IIFL Securities Open APIs provide a backend infrastructure for various types of trading functionalities which can be integrated into applications. Clients can access their trading/demat account details and trade through the APIs. To keep such transactions secure, some kind of security features are required. Open APIs’ authentication mechanism provides this security to the infrastructure. But let’s first understand the meaning of authentication.
Authentication:
Authentication checks the identity of the person accessing any particular system or sending requests through APIs. Authentication can be done by validating the username and password of the user or with the session tokens. IIFL Securities provide a set of user ID and user password for the client and partner accessing Open APIs. These user ID and user password are provided along with other API keys. User ID is a unique ID assigned for the identity of the user and user password is unique password for accessing the API through the associated user ID. Along with these, Open APIs work only with the session tokens, either a cookie or a JWT token. Before jumping to the usage of these session tokens, let’s understand what a cookie or JWT token is.
Cookie:
Whenever a user visits any website, certain cookies get stored in their web browser. These cookies store user’s data in the form of small blocks. Whenever user logs into any platform, platform generates an authentication web cookie and store in the browser. Let’s understand with the example of Facebook.

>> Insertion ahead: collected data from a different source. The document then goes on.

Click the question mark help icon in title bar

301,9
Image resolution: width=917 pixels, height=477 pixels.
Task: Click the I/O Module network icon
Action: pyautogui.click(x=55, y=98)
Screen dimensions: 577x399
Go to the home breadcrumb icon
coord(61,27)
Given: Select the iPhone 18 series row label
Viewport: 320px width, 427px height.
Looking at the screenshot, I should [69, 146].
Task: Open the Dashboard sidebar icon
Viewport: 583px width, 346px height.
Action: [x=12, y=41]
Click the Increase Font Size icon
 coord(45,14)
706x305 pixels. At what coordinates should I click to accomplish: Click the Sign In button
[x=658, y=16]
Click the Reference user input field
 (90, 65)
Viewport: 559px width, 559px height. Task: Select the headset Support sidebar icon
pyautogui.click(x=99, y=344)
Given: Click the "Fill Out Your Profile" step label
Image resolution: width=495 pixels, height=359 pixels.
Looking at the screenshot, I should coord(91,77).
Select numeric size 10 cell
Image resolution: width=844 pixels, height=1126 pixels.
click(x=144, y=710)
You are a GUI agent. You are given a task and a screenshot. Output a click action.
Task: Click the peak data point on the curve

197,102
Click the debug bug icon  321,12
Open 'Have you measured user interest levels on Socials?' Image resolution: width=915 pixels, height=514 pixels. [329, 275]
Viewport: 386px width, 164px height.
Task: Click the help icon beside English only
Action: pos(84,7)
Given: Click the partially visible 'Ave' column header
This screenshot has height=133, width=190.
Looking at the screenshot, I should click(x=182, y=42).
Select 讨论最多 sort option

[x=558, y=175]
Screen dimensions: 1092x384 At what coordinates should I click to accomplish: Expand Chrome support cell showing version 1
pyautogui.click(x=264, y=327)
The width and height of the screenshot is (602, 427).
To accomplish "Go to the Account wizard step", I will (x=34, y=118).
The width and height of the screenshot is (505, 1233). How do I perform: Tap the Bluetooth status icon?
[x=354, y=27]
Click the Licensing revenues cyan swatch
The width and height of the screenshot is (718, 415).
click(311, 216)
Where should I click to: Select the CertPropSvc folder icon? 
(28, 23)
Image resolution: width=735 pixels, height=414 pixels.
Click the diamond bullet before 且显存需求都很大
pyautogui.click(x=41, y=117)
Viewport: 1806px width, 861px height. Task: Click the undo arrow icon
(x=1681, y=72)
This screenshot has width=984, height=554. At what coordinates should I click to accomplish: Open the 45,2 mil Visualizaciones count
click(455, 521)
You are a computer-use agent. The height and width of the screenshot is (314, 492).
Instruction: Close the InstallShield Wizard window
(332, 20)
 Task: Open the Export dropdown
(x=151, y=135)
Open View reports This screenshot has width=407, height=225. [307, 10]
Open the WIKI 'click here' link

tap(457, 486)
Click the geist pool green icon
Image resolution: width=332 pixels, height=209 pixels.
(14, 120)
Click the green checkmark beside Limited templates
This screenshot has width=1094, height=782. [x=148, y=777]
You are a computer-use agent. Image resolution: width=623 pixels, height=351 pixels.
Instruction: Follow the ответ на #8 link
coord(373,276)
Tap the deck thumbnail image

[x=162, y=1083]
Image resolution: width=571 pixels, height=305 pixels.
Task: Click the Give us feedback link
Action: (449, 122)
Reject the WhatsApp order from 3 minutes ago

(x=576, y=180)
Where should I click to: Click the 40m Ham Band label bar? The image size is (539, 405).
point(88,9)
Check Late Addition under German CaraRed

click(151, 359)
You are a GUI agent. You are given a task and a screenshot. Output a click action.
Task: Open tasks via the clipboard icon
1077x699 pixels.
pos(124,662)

A user opens the web browser and logs into the Facebook. Facebook has now generated an authentication cookie for the user and stored it into the browser. Now, the user closes the tab for the Facebook and visit some other webpages. If the user tries to open the Facebook page in the same page again, he doesn’t have to login again as his authentication cookie is already stored in the browser which identifies the user and let him login automatically to the dashboard.
This way, cookies help in authenticating the user and make the user journey on digital platform seamless. IIFL Securities also provides a similar web cookie on calling the login API. This cookie is generated with the name of “IIFLMarcookie” and required in every other API for successful request. In an API request, this cookie can be passed in the headers with the key as “Cookie” and value as “IIFLMarcookie:{cookie_value}”.
JWT Token:
JWT token or JSON Web Token is a base 64 encoded JSON object which is generated using a private key usually. This token contains the identity of the user. This token can be generated using the login methods and is required in the further API calls. IIFL Securities has structured its APIs in a way that user can easily pass JWT token in the payload of Open APIs. JWTs often comes with an expiry associated with it and usually are short-lived. Few of the Open APIs asks like place, modify and cancel order APIs ask the JWT in the request payload data. Few of them including historical candle API ask the JWT in the headers and few of them including APIs for mutual funds ask the JWT as bearer token. But it is also required for successful authentication of the user.
Expiry of Session Tokens:
Both JWT token and cookie have an expiry associated with them. The token stays valid for 10 hours and cookie stays valid for 8 hours from the time of generation provided they are being actively used in the APIs. If it is not used in any of the API for 30 minutes, i.e. if they are inactive for the duration of 30 minutes, they automatically get expired.